→ Exercise prompt: Retype, word for word, every line from the one holding "You are a computer-use agent. Viewport: 1660px" through the one holding "Task: Click the green Share Screen icon" in the entries below, both included, and only those lines.

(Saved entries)
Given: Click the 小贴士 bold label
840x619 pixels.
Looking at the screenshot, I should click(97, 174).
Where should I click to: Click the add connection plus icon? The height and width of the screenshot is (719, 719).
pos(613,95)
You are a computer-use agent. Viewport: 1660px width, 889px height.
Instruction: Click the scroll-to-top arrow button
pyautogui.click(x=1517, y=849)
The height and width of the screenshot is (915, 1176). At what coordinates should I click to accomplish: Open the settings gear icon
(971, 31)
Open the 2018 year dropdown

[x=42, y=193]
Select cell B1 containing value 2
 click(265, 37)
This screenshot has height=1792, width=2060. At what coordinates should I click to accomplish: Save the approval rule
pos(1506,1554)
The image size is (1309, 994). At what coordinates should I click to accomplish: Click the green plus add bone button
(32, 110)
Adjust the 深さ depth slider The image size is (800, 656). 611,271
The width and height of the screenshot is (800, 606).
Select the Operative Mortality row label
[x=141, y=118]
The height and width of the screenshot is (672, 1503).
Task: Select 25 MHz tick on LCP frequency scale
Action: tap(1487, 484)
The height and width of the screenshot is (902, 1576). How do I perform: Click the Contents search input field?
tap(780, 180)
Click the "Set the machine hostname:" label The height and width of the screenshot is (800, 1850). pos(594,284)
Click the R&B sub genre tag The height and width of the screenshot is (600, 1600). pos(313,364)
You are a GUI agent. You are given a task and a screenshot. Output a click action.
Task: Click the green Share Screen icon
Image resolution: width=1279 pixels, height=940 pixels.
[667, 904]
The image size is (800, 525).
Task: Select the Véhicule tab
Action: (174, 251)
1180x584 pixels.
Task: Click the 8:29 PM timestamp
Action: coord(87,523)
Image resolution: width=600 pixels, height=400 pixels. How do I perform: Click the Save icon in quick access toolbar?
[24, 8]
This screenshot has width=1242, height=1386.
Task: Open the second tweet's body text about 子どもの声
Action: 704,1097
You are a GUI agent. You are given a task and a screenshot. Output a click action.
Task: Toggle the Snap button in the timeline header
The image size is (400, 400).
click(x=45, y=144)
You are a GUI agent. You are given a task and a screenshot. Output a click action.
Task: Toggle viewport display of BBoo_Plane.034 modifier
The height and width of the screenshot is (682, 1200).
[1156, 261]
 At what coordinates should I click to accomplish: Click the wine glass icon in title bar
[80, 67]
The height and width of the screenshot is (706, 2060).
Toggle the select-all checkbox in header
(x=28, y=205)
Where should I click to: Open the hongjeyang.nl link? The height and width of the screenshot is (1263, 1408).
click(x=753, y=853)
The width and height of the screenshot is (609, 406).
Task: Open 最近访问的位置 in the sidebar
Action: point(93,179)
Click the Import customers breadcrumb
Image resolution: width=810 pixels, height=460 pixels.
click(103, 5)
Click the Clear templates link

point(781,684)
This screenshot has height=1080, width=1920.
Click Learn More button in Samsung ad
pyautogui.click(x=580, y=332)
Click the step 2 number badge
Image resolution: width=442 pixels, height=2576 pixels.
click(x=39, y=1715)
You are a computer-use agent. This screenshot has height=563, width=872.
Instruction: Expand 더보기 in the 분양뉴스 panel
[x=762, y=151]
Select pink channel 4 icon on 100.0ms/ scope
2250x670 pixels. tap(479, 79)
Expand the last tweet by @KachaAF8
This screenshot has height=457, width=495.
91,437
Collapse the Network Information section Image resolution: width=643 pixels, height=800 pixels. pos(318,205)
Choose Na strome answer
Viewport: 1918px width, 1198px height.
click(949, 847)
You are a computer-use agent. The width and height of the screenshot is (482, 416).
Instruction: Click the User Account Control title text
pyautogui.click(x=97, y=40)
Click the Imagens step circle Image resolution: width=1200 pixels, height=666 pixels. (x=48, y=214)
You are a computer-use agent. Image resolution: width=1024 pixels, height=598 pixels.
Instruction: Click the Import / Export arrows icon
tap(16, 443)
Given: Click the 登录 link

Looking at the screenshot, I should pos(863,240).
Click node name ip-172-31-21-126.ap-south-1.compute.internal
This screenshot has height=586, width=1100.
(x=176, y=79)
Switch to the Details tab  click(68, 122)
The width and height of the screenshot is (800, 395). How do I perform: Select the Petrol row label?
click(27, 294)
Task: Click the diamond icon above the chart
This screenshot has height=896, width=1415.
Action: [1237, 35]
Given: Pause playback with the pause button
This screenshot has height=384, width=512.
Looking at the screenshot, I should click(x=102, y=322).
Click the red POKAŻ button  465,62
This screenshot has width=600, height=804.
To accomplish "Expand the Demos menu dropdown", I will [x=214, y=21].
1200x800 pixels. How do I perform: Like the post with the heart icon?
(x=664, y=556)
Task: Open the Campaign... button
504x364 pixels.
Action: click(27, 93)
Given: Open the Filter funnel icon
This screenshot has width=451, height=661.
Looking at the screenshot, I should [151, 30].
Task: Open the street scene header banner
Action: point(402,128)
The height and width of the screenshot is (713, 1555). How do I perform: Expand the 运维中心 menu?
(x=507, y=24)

→ Reply to the task:
You are a computer-use agent. Viewport: 1660px width, 889px height.
Instruction: Click the scroll-to-top arrow button
pyautogui.click(x=1517, y=849)
The height and width of the screenshot is (915, 1176). At what coordinates should I click to accomplish: Open the settings gear icon
(971, 31)
Open the 2018 year dropdown

[x=42, y=193]
Select cell B1 containing value 2
 click(265, 37)
This screenshot has height=1792, width=2060. At what coordinates should I click to accomplish: Save the approval rule
pos(1506,1554)
The image size is (1309, 994). At what coordinates should I click to accomplish: Click the green plus add bone button
(32, 110)
Adjust the 深さ depth slider The image size is (800, 656). 611,271
The width and height of the screenshot is (800, 606).
Select the Operative Mortality row label
[x=141, y=118]
The height and width of the screenshot is (672, 1503).
Task: Select 25 MHz tick on LCP frequency scale
Action: tap(1487, 484)
The height and width of the screenshot is (902, 1576). How do I perform: Click the Contents search input field?
tap(780, 180)
Click the "Set the machine hostname:" label The height and width of the screenshot is (800, 1850). pos(594,284)
Click the R&B sub genre tag The height and width of the screenshot is (600, 1600). pos(313,364)
You are a GUI agent. You are given a task and a screenshot. Output a click action.
Task: Click the green Share Screen icon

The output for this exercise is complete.